Problem to solve:
Output the part of the Erlang critical section article between "- Interruption of" and "allowed to proceed.", inclusive, word for word.

Passage provided:
The critical section problem in Erlang
The programming language Erlang is based on micro-threads and asynchronous message passing. There is a (naive) belief that critical section problems cannot arise in languages based solely on message passing. The justification for this stand-point is the absence of mutex synchronization primitives, which is absolutely essential in shared-data based concurrent languages. As we will shortly see, it’s more about the design of the data operations than what means of thread synchronization is used. But first…
A Little Bit of Theory
Critical Section
A critical section referrers to the code section executed to operate on shared data. Shared data is some state that can be accesses by several threads concurrently. The conditions required for a critical section problem to occur are
- A non-atomic mutating operation. That means an operation consisting of the primitives READ/MODIFY/WRITE and they are not executed as one single indivisable operation.
- Concurrent threads performing the operation.
- Interruption of the threads somewhere within the operation. That means, one thread currently performing the operation is suspended and another starts and completes the operation, before the first thread are allowed to proceed.
Mutex Synchronization
In order to solve the problem (above) one has to violate at least of the conditions. The standard way of doing that is the realization of so called mutual exclusive access to the code section. This is normally solved using some form of lock. Java has a keyword synchronized, which behind the scenes uses POSIX mutex_lock()/unlock() on POSIX compliant systems such as Linux.
The Demo Problem
Consider a back account with multiple updaters performing depositions and withdrawals (yes, this is a classical ;-)
We start the system with 1 account of balance 0, U updaters which all performs 2N updates. First they deposit 100 (choose your currency here) N times and then withdraws 100 N times. The resulting balance should of-course be 0.
Erlang Implementation
Account
Let’s start with the Erlang implementation of the account. The account is represented as a thread (process in Erlang’s parlance).The create function starts a new thread which executes the account body function. The body waits for any of a set of messages. A message is sent using rendezvous (blocking/synchronous) realized using the functions send/2, recv/0 and reply/2.

Entries supplied:
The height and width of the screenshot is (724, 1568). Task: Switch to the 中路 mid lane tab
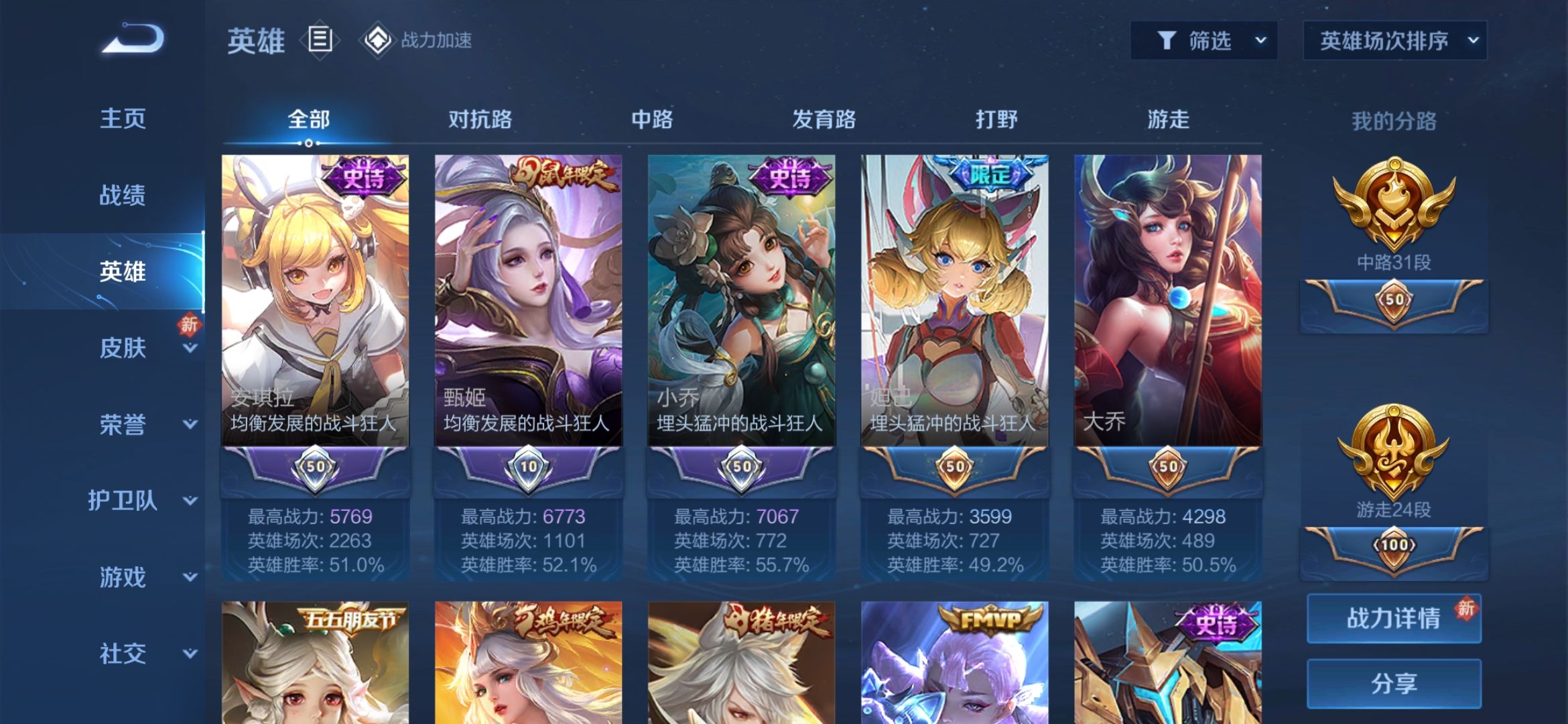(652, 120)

---

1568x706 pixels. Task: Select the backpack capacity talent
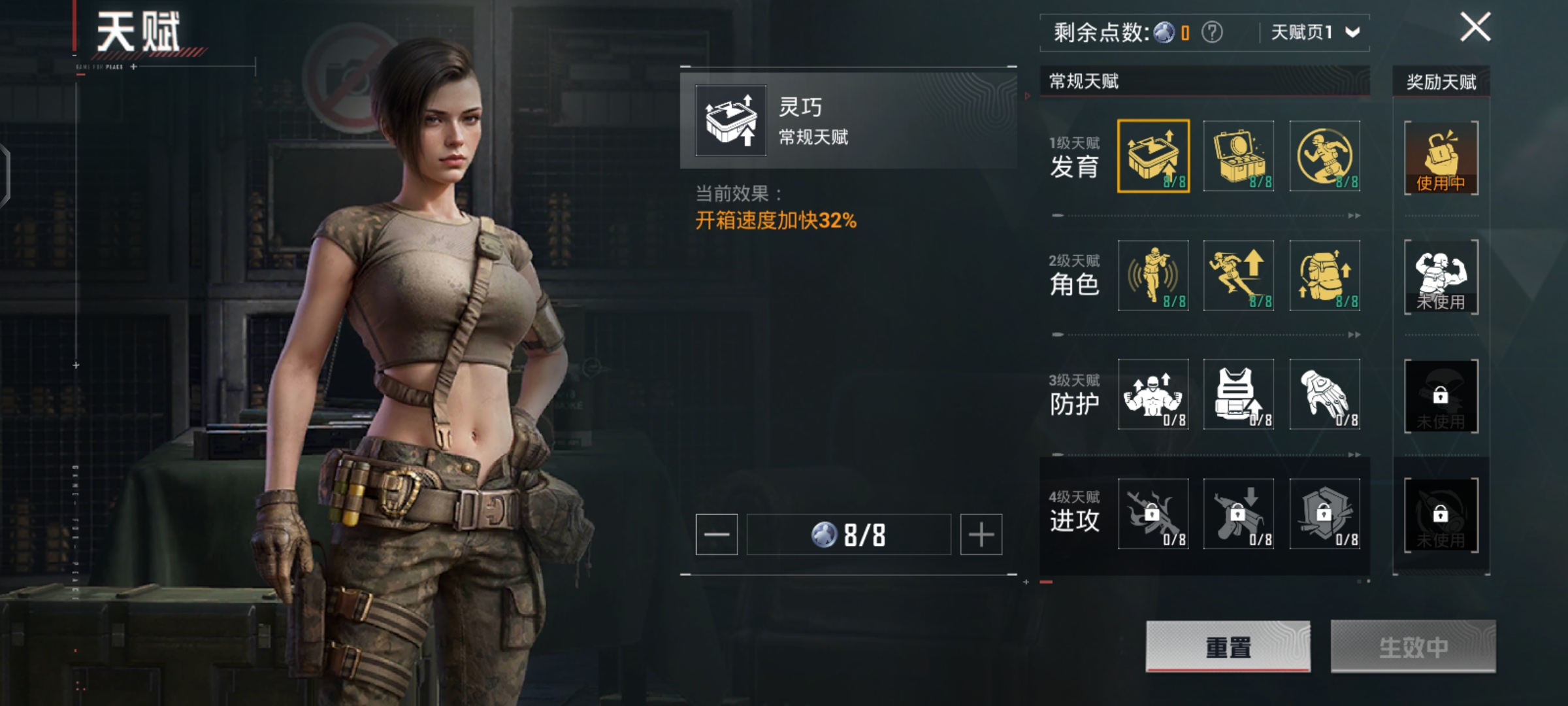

Complete answer:
- Interruption of the threads somewhere within the operation. That means, one thread currently performing the operation is suspended and another starts and completes the operation, before the first thread are allowed to proceed.